→ **TO DO**
Copy, word for word, the lines of the entries below between the one with "1832x958 pixels." and the one with "Task: Go to home tab icon", inclusive, and leave out everything else.

→ **SUPPLIED DATA**
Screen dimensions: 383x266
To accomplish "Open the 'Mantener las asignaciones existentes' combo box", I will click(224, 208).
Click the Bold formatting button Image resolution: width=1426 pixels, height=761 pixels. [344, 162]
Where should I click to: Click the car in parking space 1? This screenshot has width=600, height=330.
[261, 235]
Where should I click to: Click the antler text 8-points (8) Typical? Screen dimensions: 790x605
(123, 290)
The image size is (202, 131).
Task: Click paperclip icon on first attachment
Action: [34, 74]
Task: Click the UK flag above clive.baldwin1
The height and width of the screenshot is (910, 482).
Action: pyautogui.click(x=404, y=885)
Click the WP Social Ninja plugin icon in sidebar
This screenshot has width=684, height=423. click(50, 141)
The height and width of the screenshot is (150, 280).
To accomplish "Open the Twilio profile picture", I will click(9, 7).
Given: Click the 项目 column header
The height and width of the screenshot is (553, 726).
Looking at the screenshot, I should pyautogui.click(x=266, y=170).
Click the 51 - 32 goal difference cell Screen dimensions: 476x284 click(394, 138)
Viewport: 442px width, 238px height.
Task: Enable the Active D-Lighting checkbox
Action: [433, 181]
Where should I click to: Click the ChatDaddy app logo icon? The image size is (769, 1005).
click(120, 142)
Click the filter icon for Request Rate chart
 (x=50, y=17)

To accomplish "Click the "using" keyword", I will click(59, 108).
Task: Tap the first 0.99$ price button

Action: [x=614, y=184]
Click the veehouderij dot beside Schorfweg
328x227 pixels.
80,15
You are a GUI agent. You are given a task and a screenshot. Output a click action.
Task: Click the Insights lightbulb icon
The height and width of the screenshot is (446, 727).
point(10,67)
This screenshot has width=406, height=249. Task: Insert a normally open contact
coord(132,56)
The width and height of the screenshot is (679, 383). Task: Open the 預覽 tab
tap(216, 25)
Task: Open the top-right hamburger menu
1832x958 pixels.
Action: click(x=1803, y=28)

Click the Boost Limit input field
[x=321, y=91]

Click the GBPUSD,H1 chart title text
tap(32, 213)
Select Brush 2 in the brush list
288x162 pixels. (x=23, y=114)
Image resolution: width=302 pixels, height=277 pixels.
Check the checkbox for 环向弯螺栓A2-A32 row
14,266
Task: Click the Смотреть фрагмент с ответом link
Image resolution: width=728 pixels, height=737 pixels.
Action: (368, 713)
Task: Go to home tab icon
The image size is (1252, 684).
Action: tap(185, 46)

→ **TASK RESPONSE**
1832x958 pixels.
Action: click(x=1803, y=28)

Click the Boost Limit input field
[x=321, y=91]

Click the GBPUSD,H1 chart title text
tap(32, 213)
Select Brush 2 in the brush list
288x162 pixels. (x=23, y=114)
Image resolution: width=302 pixels, height=277 pixels.
Check the checkbox for 环向弯螺栓A2-A32 row
14,266
Task: Click the Смотреть фрагмент с ответом link
Image resolution: width=728 pixels, height=737 pixels.
Action: (368, 713)
Task: Go to home tab icon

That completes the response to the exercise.